Au centre était le bol

Lukas Richarz (né en 1984) aime expérimenter. Depuis 10 ans, il mène assidûment une recherche sur le bol, « un objet manipulable par le regard et les mains, que je peux dominer et contempler à loisir, comme on surplombe une maquette architecturale », dit-il. 

Titulaire d’un BTS d’arts appliqués en design d’espace et diplômé de l’École des beaux-arts de Caen, sa ville natale, Lukas Richarz a découvert la terre lors d’un long séjour en Australie, grâce à sa rencontre avec la céramiste Alexis Tacey, formée par l’illustre Yoshida Yoshihiko (né en 1936), qui l’a invité à essayer le tour et cuire quelques pièces dans l’atelier de l’université du Queensland où elle enseignait. 

De retour en France, une succession de rencontres l’ont incité à persévérer. Des liens se créent, des amitiés naissent. Renaud Régnier, directeur du musée de La Borne lui a ainsi prêté un tour fabriqué par Philippe Godderidge. 

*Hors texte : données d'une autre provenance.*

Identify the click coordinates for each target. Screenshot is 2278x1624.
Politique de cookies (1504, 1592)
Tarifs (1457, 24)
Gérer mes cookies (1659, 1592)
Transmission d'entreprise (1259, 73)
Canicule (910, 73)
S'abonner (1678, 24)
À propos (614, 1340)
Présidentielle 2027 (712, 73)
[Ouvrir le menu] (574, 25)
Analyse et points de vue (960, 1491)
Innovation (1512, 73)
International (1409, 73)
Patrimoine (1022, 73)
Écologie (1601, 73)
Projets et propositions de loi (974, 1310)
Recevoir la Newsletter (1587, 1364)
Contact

Les bols en grès qu’il expose à la galerie R.J témoignent aussi de sa réflexion sur l’émail.

« C’est important pour moi d’avoir un beau noir et un beau blanc dans une recherche de sobriété, poursuit le céramiste. […] Je fais de plus en plus intervenir des cendres soit dans la constitution de l’émail soit déposées à même l’argile avant la cuisson. »

Petite singularité, ses bols sont cuits à l’envers et le pied n’est jamais négligé. Ni dans sa conception ni dans l’émaillage.

Influencé par sa formation en design d’espace, Lukas Richarz est aussi très attentif à la mise en place de ses pièces. Il consacre beaucoup de temps à la réflexion et à la fabrication de supports à leur service, « Les bols sont un prétexte pour réfléchir à ce qu’il y a autour, et au mode de présentation » confie-t-il. Ils sont ici accompagnés d’un dessin original présenté dans un cadre en céramique. Un « petit objet curieux et humoristique » selon ses mots, et de photographies d’Anthony Girardi. 

À terme, Lukas Richarz compte développer l’accompagnement sonore de ses bols avec un dispositif d’écoute pour «provoquer l’attention la plus juste à l’objet».

Adélaïde Robault

Article écrit pour la Revue de la Céramique et du Verre, numéro Mars/Avril 2026.

Photographie © Anthony Girardi.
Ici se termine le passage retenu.